Cuando la actividad física es parte de uno
Estamos llegando a la víspera de un año que pareciera por momentos, que vino para sanar un poco los golpes de uno anterior, que sin dudas pego… ¡Y de qué manera!
Más allá de lo anecdótico del comienzo de una pandemia, las historias siguen ahí, un poco guardadas, un poco dormidas, tal vez un poco olvidadas… Pero como las historias de los personajes Ramallenses, sacan de mí la mejor de las sensaciones a la hora de contarlas, acá estoy para ser un poco feliz, imaginándolos mientras siguen mis líneas… ¡Sí! ¡Tal vez es hora de la terapia!, o tal vez sea una de la mejor manera para sentir que vale la pena estar vivo, como dijo Héctor Alterio.

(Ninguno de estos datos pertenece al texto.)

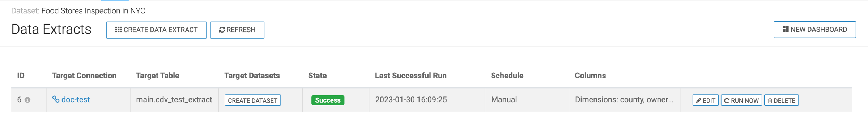Viewport: 868px width, 138px height.
Task: Open the doc-test connection link
Action: point(75,99)
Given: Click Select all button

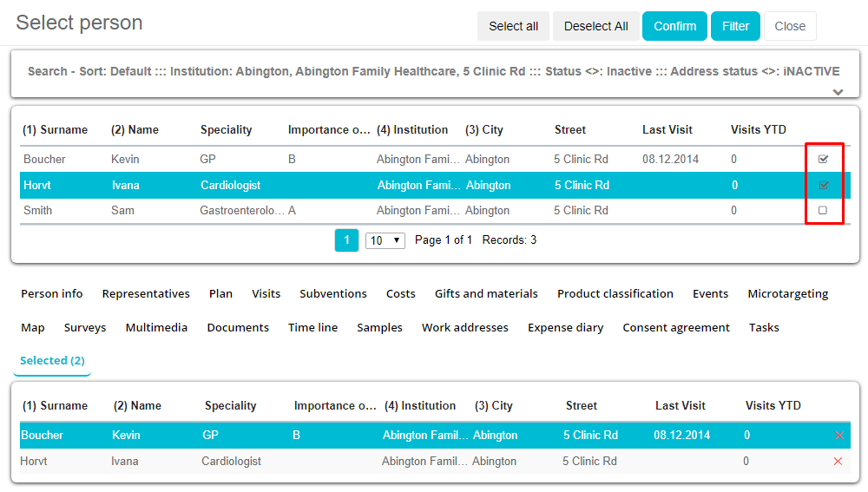Looking at the screenshot, I should 513,26.
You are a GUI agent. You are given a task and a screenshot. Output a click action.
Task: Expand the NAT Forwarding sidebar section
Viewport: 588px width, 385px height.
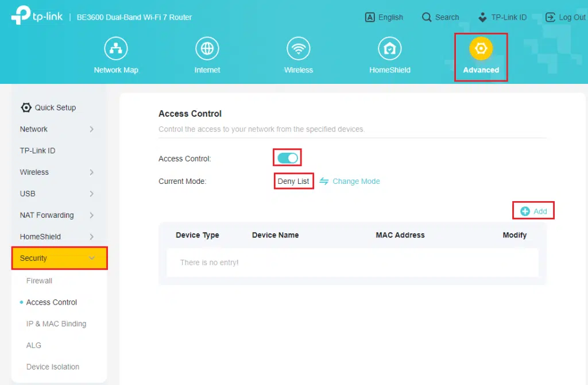click(x=57, y=215)
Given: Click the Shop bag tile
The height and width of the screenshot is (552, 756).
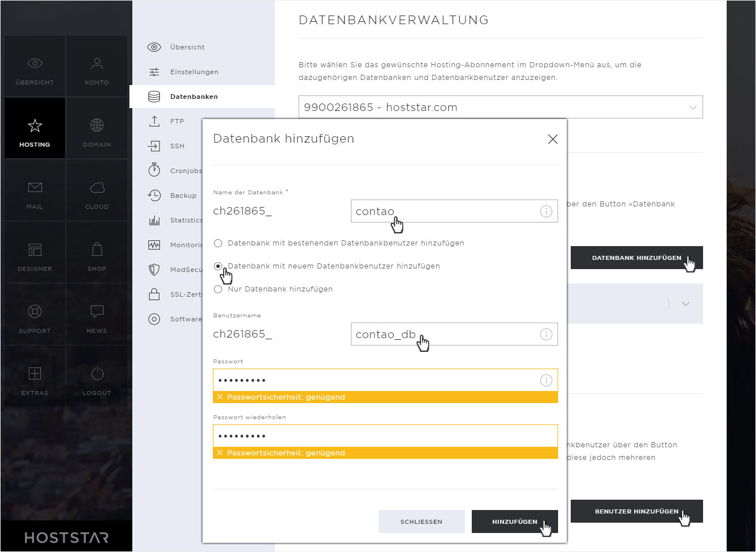Looking at the screenshot, I should 97,252.
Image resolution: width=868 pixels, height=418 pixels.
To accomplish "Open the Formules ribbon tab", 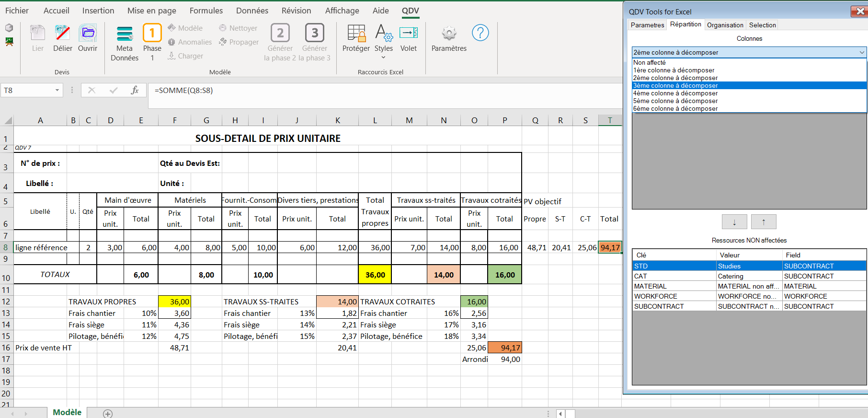I will [x=206, y=11].
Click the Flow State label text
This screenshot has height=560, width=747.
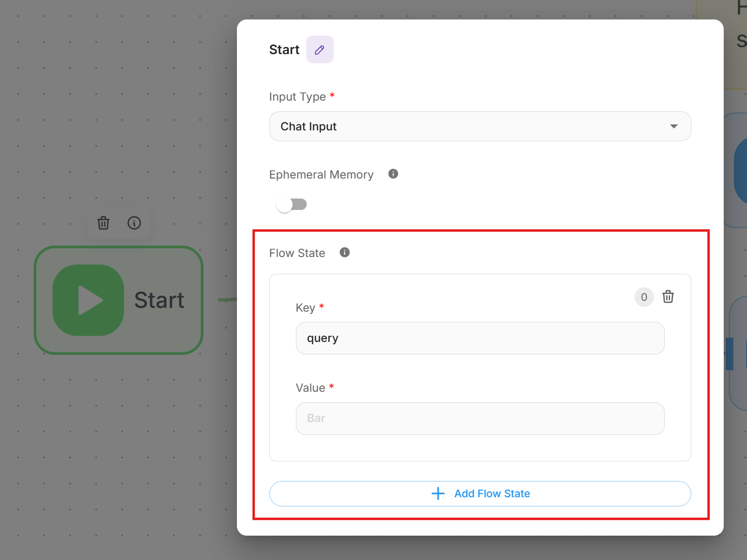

No es casualidad que comenzara la nota con la palabra golpes, el personaje de hoy, ha recibido muchos, y sin dudas ha dado otros tantos, y no lo expreso desde un lugar figurativo o implícito sino desde la literalidad misma.
Darío Fabián Pucheta, más conocido como “El Gallo Pucheta”, es un ex boxeador que ha llevado su nombre junto al de esta ciudad a diferentes puntos cardinales del planeta. Ganó 20 peleas, 11 por knockout, perdió 4, solo 1 por ko, y no empató en ninguna de sus presentaciones.
Su cualidad de aguerrido, su técnica y su contextura física, lo llevaron a EE.UU. como así también a Namibia, dejando atrás, las más de 100 peleas en el amateurismo. A sus 21 años decidió pasar al profesionalismo. Ganó un cinturón argentino y uno sudamericano, pero lo más importante, fue que peleó por los cinturones de la AMB (asociación mundial de boxeo) y de la OMB (organización mundial de boxeo), más allá de las presentaciones por el WBO & WBA International Superwelter.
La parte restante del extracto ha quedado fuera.